▸ To do:
Report each line of the items below that contains the word "This".

▸ Records for locating displayed items:
____________

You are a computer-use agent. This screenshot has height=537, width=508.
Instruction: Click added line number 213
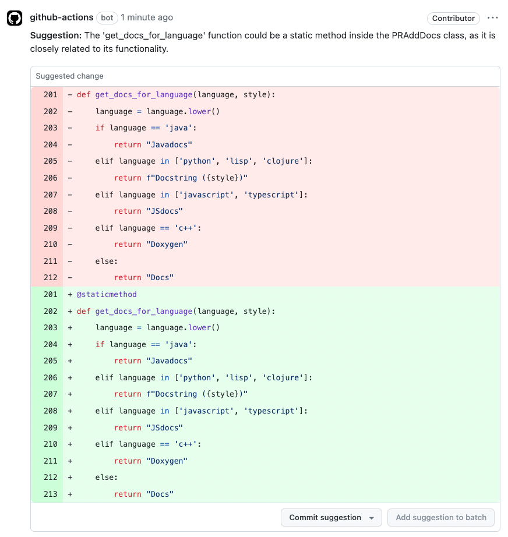pos(51,494)
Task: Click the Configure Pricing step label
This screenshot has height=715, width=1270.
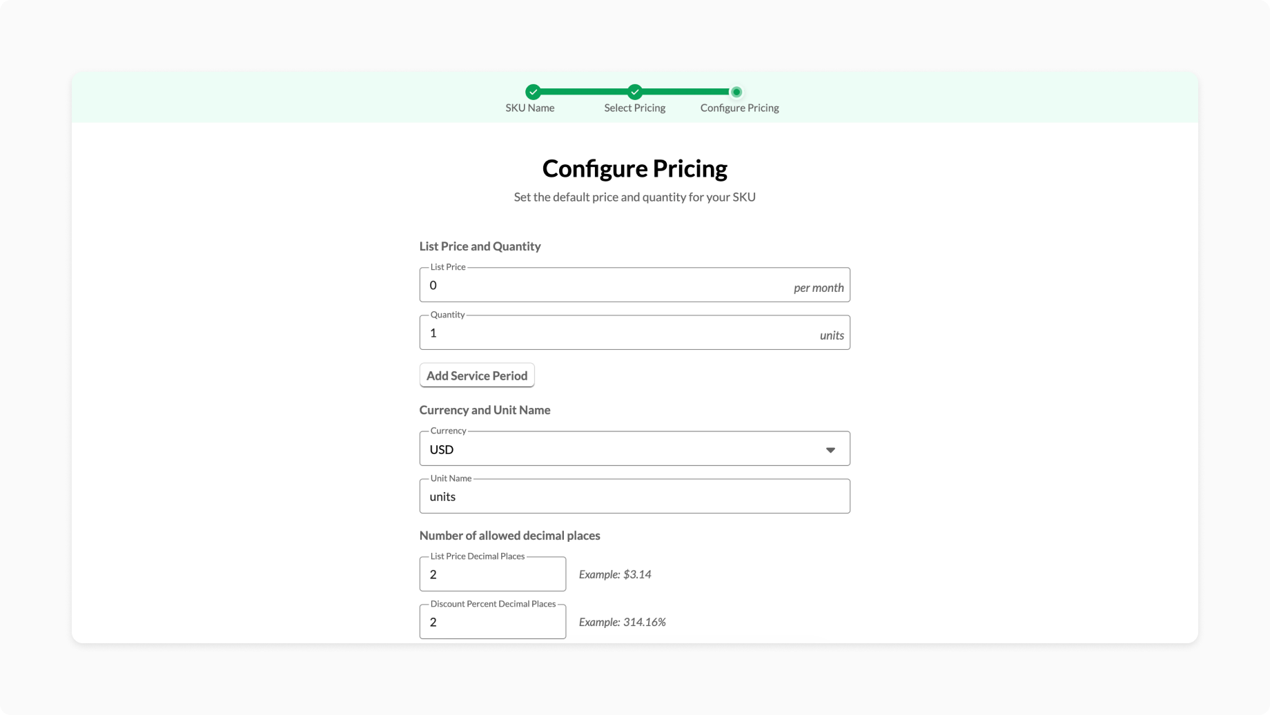Action: (x=739, y=108)
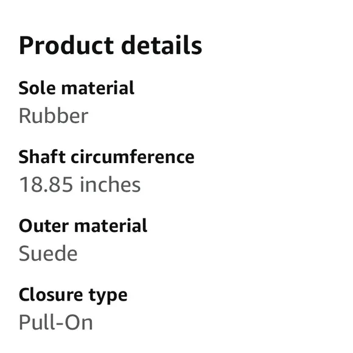The image size is (353, 353).
Task: Click the word 'type' in Closure type
Action: (108, 296)
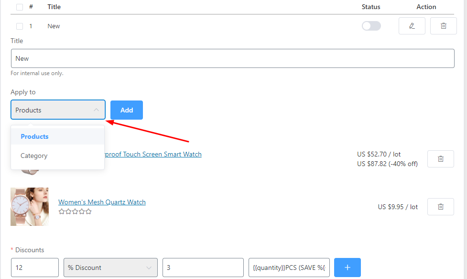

____________

▸ Answer in full:
You are a computer-use agent. This screenshot has height=537, width=508.
This screenshot has height=715, width=1270.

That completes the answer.